Saved entries:
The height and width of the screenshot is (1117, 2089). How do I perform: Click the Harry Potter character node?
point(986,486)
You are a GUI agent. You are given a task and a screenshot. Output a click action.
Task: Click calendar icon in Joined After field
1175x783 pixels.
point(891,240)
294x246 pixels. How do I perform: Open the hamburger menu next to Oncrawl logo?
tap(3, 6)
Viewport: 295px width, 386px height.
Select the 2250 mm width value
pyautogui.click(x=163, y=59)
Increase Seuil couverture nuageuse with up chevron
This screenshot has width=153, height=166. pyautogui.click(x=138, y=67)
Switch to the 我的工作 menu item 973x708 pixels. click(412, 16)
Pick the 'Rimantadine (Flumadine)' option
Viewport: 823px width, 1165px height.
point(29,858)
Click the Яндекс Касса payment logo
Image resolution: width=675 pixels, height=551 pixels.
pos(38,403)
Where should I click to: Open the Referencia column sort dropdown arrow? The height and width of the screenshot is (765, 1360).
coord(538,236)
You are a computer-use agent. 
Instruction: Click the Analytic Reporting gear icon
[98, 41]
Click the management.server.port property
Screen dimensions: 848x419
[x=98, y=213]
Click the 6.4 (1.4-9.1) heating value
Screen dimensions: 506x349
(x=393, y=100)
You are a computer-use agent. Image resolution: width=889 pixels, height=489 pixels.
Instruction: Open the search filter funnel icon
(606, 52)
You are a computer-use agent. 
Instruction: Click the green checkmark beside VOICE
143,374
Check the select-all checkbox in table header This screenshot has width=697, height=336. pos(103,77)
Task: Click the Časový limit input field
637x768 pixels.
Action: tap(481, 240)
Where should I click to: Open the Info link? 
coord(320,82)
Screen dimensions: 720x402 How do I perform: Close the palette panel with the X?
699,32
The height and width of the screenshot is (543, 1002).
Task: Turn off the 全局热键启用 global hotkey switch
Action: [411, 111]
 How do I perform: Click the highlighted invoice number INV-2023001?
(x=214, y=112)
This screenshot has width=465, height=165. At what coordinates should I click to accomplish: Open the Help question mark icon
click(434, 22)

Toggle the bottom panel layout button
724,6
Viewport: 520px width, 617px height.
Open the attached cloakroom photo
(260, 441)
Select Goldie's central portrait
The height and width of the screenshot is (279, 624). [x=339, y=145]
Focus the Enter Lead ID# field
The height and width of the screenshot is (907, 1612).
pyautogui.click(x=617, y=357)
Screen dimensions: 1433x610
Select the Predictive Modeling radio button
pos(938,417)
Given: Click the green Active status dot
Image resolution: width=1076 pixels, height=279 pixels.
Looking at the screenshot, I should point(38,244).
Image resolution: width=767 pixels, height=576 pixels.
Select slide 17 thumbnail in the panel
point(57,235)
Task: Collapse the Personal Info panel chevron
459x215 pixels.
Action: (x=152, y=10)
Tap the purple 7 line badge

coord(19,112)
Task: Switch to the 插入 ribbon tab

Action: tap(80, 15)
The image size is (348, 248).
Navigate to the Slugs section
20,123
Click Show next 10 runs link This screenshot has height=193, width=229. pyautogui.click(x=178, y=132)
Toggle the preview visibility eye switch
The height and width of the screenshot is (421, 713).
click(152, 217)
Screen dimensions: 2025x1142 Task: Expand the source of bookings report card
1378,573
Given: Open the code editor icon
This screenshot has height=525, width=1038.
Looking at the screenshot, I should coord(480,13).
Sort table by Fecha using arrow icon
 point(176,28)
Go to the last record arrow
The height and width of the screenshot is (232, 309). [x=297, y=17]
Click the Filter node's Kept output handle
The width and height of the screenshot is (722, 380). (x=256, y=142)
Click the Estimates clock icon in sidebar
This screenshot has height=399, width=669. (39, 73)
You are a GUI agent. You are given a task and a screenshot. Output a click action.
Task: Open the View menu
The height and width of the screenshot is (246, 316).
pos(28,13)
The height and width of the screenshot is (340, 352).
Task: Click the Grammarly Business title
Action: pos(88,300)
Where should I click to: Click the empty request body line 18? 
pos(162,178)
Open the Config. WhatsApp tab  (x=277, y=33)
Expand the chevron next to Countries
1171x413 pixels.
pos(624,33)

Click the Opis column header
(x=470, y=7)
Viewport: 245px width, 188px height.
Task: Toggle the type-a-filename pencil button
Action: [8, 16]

Exercise instructions:
In the entries above, find the line with "You are a computer-use agent. Image" and the line with "Screen dimensions: 1433x610", then restate word for word both of them and every line between, with nothing more.

Solution:
You are a computer-use agent. Image resolution: width=889 pixels, height=489 pixels.
Instruction: Open the search filter funnel icon
(606, 52)
You are a computer-use agent. 
Instruction: Click the green checkmark beside VOICE
143,374
Check the select-all checkbox in table header This screenshot has width=697, height=336. pos(103,77)
Task: Click the Časový limit input field
637x768 pixels.
Action: tap(481, 240)
Where should I click to: Open the Info link? 
coord(320,82)
Screen dimensions: 720x402 How do I perform: Close the palette panel with the X?
699,32
The height and width of the screenshot is (543, 1002).
Task: Turn off the 全局热键启用 global hotkey switch
Action: [411, 111]
 How do I perform: Click the highlighted invoice number INV-2023001?
(x=214, y=112)
This screenshot has width=465, height=165. At what coordinates should I click to accomplish: Open the Help question mark icon
click(434, 22)

Toggle the bottom panel layout button
724,6
Viewport: 520px width, 617px height.
Open the attached cloakroom photo
(260, 441)
Select Goldie's central portrait
The height and width of the screenshot is (279, 624). [x=339, y=145]
Focus the Enter Lead ID# field
The height and width of the screenshot is (907, 1612).
pyautogui.click(x=617, y=357)
Screen dimensions: 1433x610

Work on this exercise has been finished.